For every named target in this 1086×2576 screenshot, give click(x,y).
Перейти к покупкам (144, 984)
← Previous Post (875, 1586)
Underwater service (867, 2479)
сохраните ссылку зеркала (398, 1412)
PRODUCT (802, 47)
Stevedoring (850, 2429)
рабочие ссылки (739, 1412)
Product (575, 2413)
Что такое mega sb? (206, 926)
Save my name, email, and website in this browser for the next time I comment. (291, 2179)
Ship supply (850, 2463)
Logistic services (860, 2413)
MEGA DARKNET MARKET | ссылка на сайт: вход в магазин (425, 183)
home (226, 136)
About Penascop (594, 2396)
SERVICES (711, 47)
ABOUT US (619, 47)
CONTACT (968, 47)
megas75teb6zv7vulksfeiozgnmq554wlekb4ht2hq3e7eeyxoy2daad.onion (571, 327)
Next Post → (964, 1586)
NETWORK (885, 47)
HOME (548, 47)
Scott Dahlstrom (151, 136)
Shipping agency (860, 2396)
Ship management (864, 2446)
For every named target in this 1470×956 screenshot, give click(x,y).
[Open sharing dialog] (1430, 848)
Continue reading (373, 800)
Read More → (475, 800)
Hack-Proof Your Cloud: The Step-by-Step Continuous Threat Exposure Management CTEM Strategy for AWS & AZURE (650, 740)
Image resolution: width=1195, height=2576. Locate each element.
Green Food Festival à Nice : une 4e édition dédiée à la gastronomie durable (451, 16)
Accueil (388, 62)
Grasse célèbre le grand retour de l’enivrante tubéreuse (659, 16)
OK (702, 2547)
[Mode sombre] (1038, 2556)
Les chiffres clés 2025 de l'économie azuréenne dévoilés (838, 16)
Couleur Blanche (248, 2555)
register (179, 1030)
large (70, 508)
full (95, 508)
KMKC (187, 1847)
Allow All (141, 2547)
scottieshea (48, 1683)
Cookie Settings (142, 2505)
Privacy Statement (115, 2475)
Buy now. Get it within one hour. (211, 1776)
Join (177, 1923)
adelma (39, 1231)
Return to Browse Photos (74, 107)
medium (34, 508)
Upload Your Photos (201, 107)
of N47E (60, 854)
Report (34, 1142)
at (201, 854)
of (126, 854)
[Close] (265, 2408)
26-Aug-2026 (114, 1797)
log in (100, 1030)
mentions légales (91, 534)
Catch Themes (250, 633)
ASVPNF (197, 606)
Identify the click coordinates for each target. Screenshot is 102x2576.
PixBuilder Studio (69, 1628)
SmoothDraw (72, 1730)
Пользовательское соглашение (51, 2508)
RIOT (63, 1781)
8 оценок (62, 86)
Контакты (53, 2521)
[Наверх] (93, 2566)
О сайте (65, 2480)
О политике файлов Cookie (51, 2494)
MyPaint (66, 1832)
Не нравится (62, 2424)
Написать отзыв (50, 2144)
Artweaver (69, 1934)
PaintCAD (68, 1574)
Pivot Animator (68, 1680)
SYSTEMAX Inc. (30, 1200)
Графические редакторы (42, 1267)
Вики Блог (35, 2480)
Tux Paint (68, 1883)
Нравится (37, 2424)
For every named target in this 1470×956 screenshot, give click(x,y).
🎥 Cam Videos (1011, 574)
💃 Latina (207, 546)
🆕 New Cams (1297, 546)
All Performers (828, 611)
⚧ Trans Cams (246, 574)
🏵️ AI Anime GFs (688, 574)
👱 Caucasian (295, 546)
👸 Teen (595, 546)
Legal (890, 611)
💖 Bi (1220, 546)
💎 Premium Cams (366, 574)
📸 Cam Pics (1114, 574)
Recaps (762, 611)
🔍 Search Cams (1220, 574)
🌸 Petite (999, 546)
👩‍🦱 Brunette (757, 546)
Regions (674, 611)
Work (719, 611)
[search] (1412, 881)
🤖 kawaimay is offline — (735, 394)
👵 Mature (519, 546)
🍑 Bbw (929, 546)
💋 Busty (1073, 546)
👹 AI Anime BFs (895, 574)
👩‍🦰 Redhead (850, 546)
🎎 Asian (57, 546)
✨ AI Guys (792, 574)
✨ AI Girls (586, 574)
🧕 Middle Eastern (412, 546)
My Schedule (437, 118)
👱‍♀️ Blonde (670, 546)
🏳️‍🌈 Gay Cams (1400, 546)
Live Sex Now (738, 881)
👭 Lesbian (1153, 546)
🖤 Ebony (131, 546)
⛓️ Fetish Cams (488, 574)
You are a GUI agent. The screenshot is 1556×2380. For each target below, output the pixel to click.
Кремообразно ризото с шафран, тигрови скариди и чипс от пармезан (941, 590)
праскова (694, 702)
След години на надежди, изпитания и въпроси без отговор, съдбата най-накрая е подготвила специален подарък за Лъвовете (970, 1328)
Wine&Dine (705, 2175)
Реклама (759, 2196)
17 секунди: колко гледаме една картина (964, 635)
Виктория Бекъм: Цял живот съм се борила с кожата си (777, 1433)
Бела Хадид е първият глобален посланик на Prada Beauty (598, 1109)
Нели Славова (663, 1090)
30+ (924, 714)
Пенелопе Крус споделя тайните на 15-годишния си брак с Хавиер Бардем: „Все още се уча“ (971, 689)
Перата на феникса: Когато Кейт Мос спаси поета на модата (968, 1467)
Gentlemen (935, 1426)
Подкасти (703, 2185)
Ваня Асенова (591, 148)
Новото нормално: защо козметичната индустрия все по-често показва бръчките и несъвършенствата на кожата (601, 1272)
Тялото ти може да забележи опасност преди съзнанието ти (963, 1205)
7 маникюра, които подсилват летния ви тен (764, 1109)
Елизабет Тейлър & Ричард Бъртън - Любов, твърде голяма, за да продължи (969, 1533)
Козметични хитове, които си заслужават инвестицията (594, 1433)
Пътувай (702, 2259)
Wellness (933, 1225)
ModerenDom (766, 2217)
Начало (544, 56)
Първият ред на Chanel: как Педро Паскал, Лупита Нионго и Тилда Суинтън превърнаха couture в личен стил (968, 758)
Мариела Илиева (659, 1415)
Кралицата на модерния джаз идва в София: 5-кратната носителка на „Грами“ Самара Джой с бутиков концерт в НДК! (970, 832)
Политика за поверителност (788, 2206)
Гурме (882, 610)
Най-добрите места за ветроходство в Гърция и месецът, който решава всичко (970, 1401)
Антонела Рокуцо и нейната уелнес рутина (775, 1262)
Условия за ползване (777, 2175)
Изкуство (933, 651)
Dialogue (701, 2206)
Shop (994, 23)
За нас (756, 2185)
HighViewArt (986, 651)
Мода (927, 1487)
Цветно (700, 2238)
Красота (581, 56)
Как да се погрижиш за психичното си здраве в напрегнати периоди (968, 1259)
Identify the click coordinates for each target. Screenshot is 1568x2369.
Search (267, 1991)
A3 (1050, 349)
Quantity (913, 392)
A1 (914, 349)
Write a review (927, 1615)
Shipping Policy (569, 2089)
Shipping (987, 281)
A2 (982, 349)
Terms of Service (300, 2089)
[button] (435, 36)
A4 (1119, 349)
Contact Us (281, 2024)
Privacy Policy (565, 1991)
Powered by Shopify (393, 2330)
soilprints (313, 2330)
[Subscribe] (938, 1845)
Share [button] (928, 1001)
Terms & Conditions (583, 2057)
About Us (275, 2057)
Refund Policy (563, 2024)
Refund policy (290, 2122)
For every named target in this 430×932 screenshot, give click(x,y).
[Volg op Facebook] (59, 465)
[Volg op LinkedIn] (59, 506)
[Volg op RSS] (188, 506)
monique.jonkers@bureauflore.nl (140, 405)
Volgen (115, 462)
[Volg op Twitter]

--

• _Exercise description_
Please copy exactly the lines from the first line of the records above through the line containing "adelma (39, 1231)", including both, and nothing more.

• _Reply_
For every named target in this 1086×2576 screenshot, give click(x,y).
Перейти к покупкам (144, 984)
← Previous Post (875, 1586)
Underwater service (867, 2479)
сохраните ссылку зеркала (398, 1412)
PRODUCT (802, 47)
Stevedoring (850, 2429)
рабочие ссылки (739, 1412)
Product (575, 2413)
Что такое mega sb? (206, 926)
Save my name, email, and website in this browser for the next time I comment. (291, 2179)
Ship supply (850, 2463)
Logistic services (860, 2413)
MEGA DARKNET MARKET | ссылка на сайт: вход в магазин (425, 183)
home (226, 136)
About Penascop (594, 2396)
SERVICES (711, 47)
ABOUT US (619, 47)
CONTACT (968, 47)
megas75teb6zv7vulksfeiozgnmq554wlekb4ht2hq3e7eeyxoy2daad.onion (571, 327)
Next Post → (964, 1586)
NETWORK (885, 47)
HOME (548, 47)
Scott Dahlstrom (151, 136)
Shipping agency (860, 2396)
Ship management (864, 2446)
For every named target in this 1470×956 screenshot, give click(x,y).
[Open sharing dialog] (1430, 848)
Continue reading (373, 800)
Read More → (475, 800)
Hack-Proof Your Cloud: The Step-by-Step Continuous Threat Exposure Management CTEM Strategy for AWS & AZURE (650, 740)
Image resolution: width=1195, height=2576. Locate each element.
Green Food Festival à Nice : une 4e édition dédiée à la gastronomie durable (451, 16)
Accueil (388, 62)
Grasse célèbre le grand retour de l’enivrante tubéreuse (659, 16)
OK (702, 2547)
[Mode sombre] (1038, 2556)
Les chiffres clés 2025 de l'économie azuréenne dévoilés (838, 16)
Couleur Blanche (248, 2555)
register (179, 1030)
large (70, 508)
full (95, 508)
KMKC (187, 1847)
Allow All (141, 2547)
scottieshea (48, 1683)
Cookie Settings (142, 2505)
Privacy Statement (115, 2475)
Buy now. Get it within one hour. (211, 1776)
Join (177, 1923)
adelma (39, 1231)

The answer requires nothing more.